A team of researchers from the University of Massachusetts Amherst, USA, observed that high sperm mitochondrial DNA copy number (mtDNAcn) can predict male reproductive health and pregnancy success among couples. This discovery may have an impact for couples seeking infertility care but could also provide a more accurate predictor of male infertility for the clinics, replacing routinely used semen parameters.
'Clinically, the diagnosis of male infertility really hasn't changed in decades,' commented Dr Richard Pilsner, corresponding author of the study published in the journal Human Reproduction. 'In the last 10 to 20 years, there have been major advances in the understanding of the molecular and cellular functions of sperm, but the clinical diagnosis hasn't changed or caught up.'
Mitochondrial DNA, which is generally inherited from the mother, decreases eight-to-tenfold during the development of mature sperm to ensure low content upon fertilisation. Previous research by Dr Pilsner and colleagues had shown that increased sperm mtDNAcn and mitochondrial DNA deletions (mtDNAdel) were associated with poor semen quality and lower odds of fertilisation in men seeking fertility treatment.

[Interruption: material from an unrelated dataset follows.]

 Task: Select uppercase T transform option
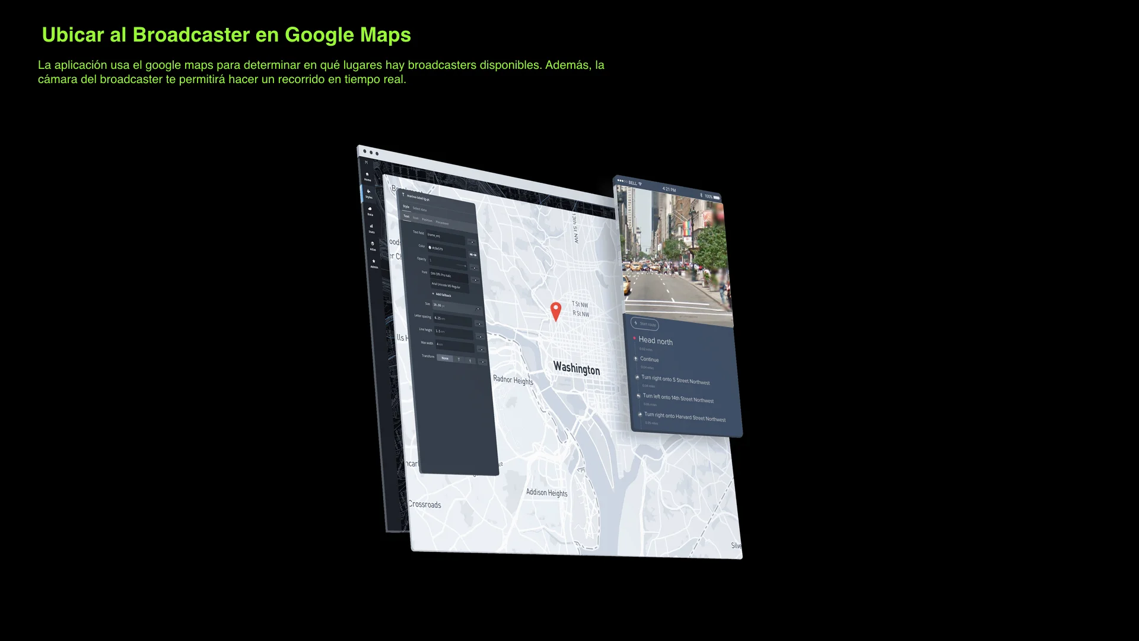coord(459,359)
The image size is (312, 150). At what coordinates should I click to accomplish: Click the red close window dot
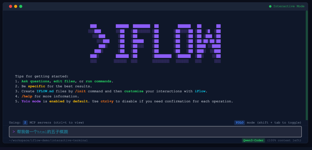tap(10, 6)
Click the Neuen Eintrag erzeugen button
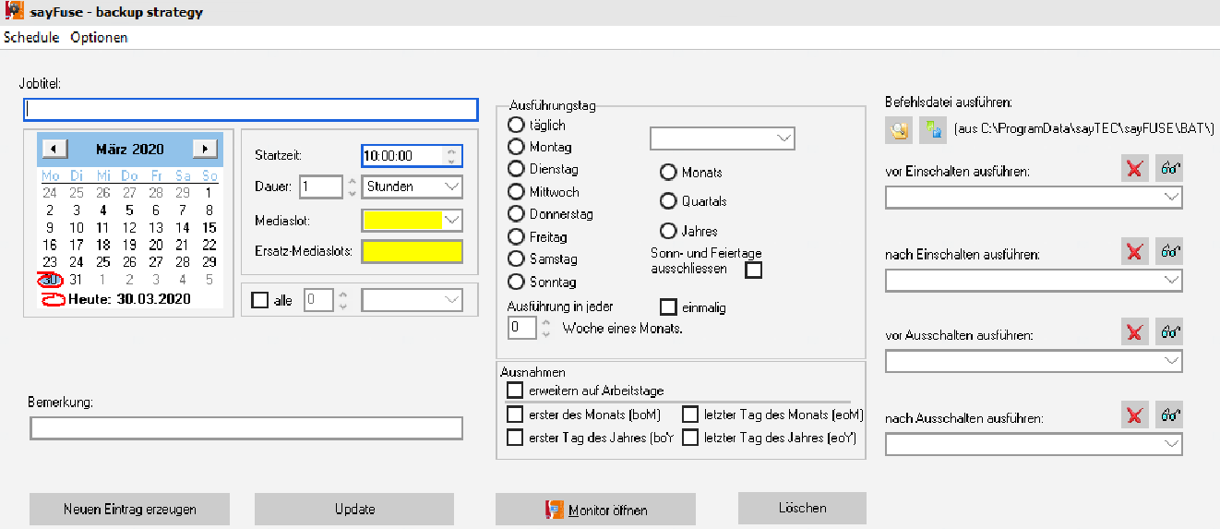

Dr Pilsner said: 'The logical next step was to determine if the associations between sperm mitochondrial biomarkers and fertilisation among couples seeking infertility treatment could be extended to couples from the general population.'
In their new publication, the researchers analysed 384 semen samples from the Longitudinal Investigation of Fertility and the Environment (LIFE) study, which looked at the relationships between lifestyle and human fertility among 501 couples from Michigan and Texas between 2005 and 2009. They found that men with higher sperm mtDNAcn had up to 50 percent lower odds of cycle-specific pregnancy and 18 percent lower probability of pregnancy within 12 months.

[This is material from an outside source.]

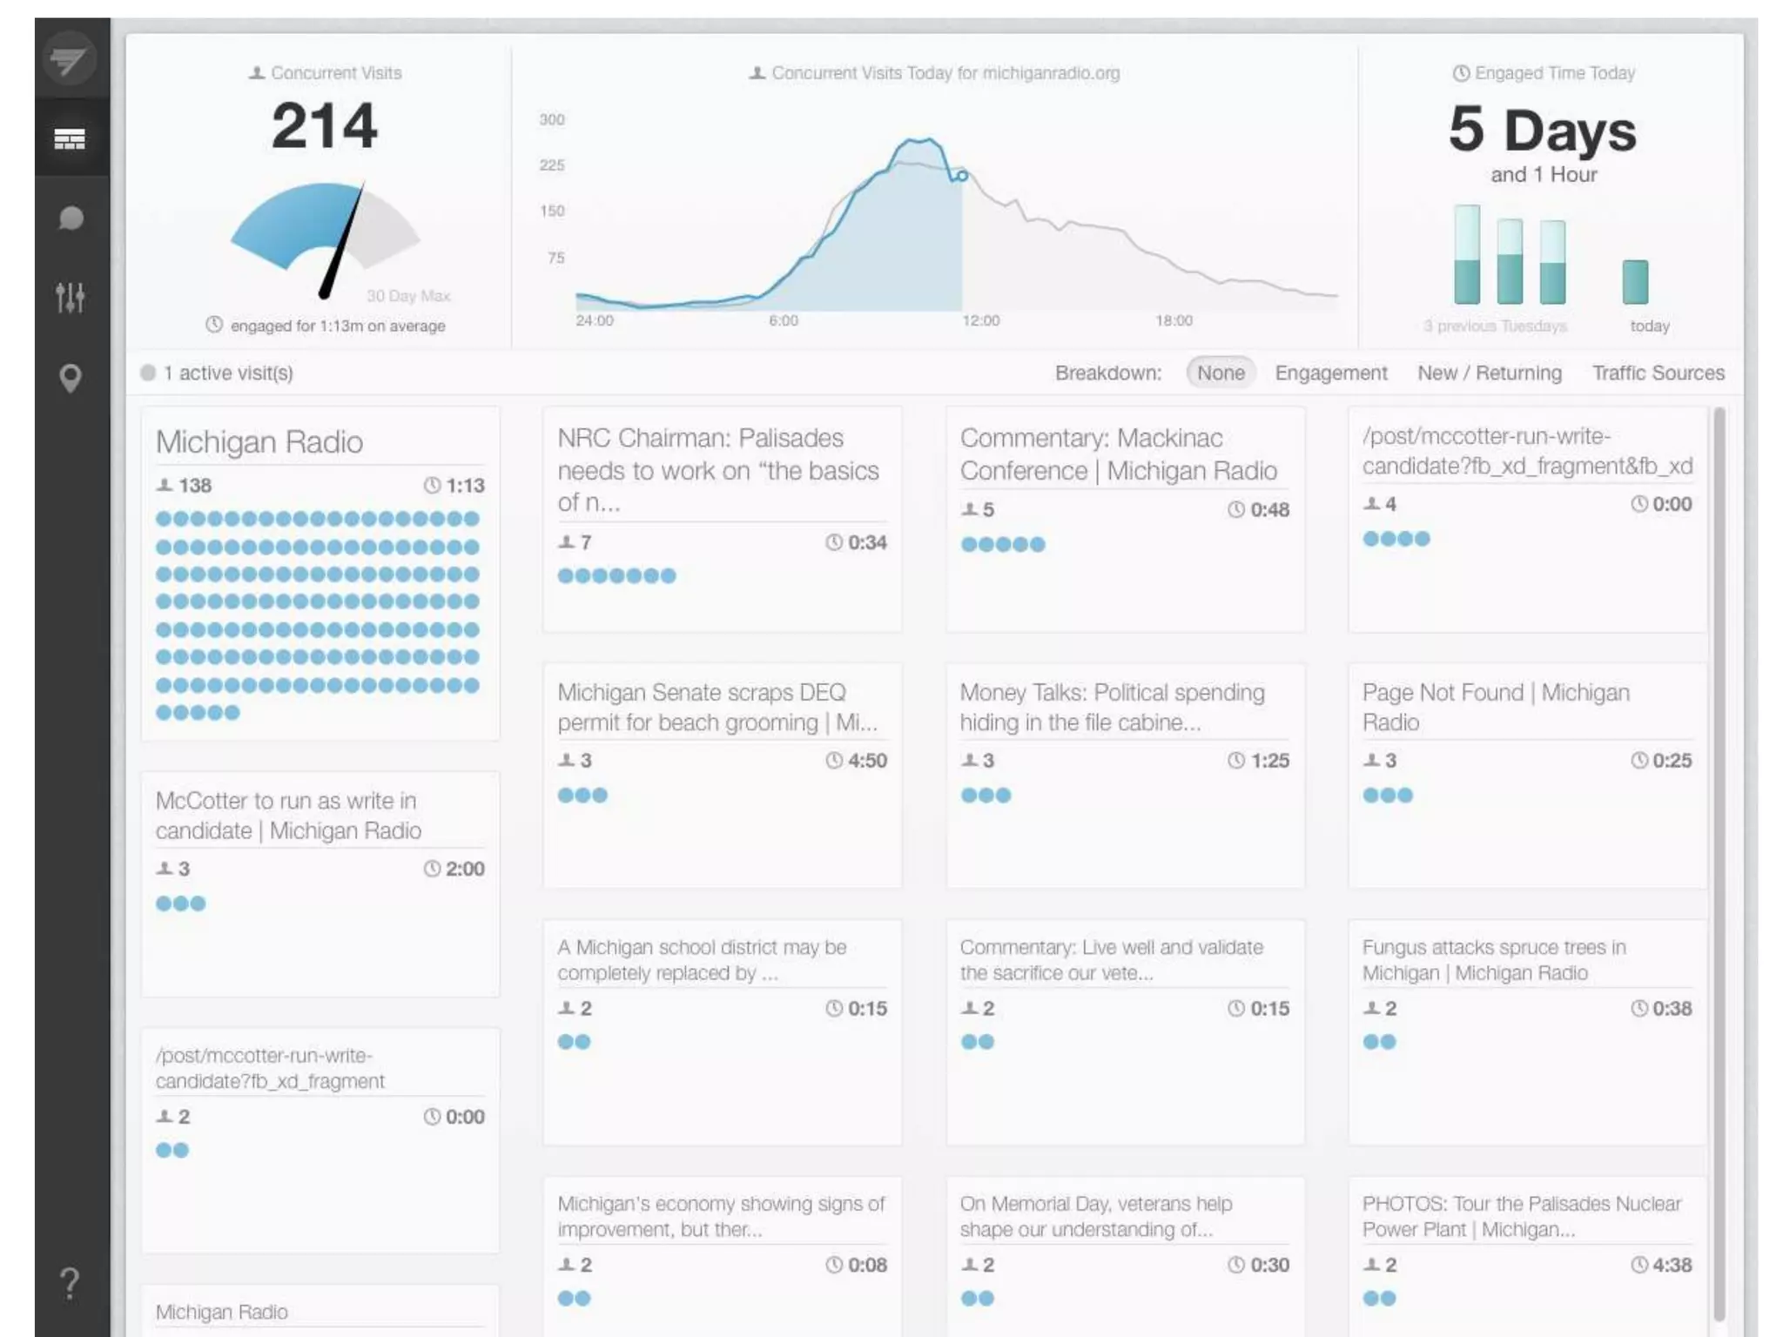The width and height of the screenshot is (1783, 1337).
Task: Click the clock icon beside Engaged Time Today
Action: [x=1461, y=73]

Future research will have to examine the impact of low mtDNAcn and factors underlying these changes in sperm mitochondrial DNA, which could include environmental toxins or other causes of inflammation and oxidative stress, the scientists hypothesised. However, they hope that the biomarker will replace semen parameters, such as sperm count, volume and motility, as a more accurate predictor of male infertility.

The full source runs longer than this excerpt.